▶ [Instructions for the task] Please output only the lines that begin at the line with "You are a computer-use" and run through the end of the entries below, exactly as written. Drop all pictures.

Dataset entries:
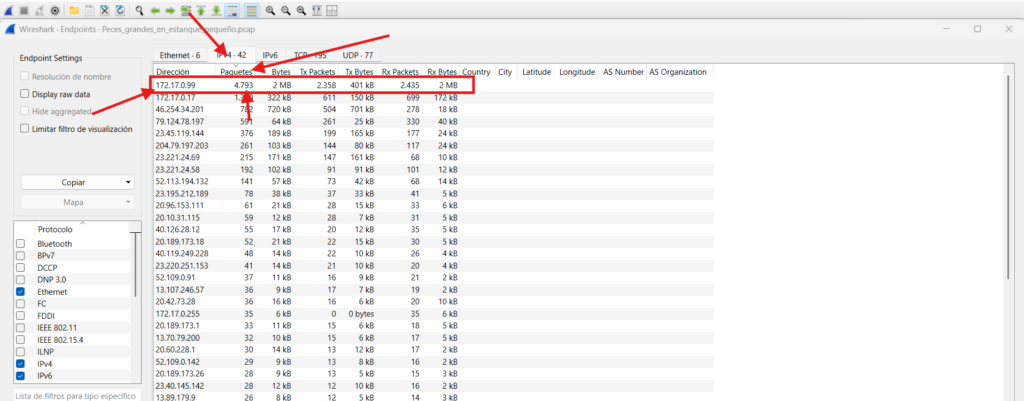Viewport: 1024px width, 401px height.
Task: Tick the Bluetooth protocol checkbox
Action: click(x=21, y=244)
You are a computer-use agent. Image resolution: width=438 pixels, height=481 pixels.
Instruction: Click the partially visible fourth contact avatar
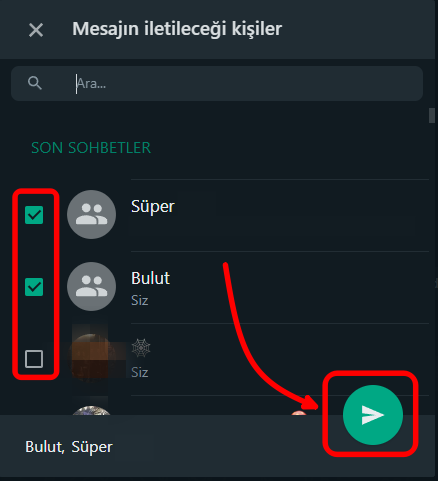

▶ [Solution to this task]
You are a computer-use agent. Image resolution: width=438 pixels, height=481 pixels.
Instruction: Click the partially visible fourth contact avatar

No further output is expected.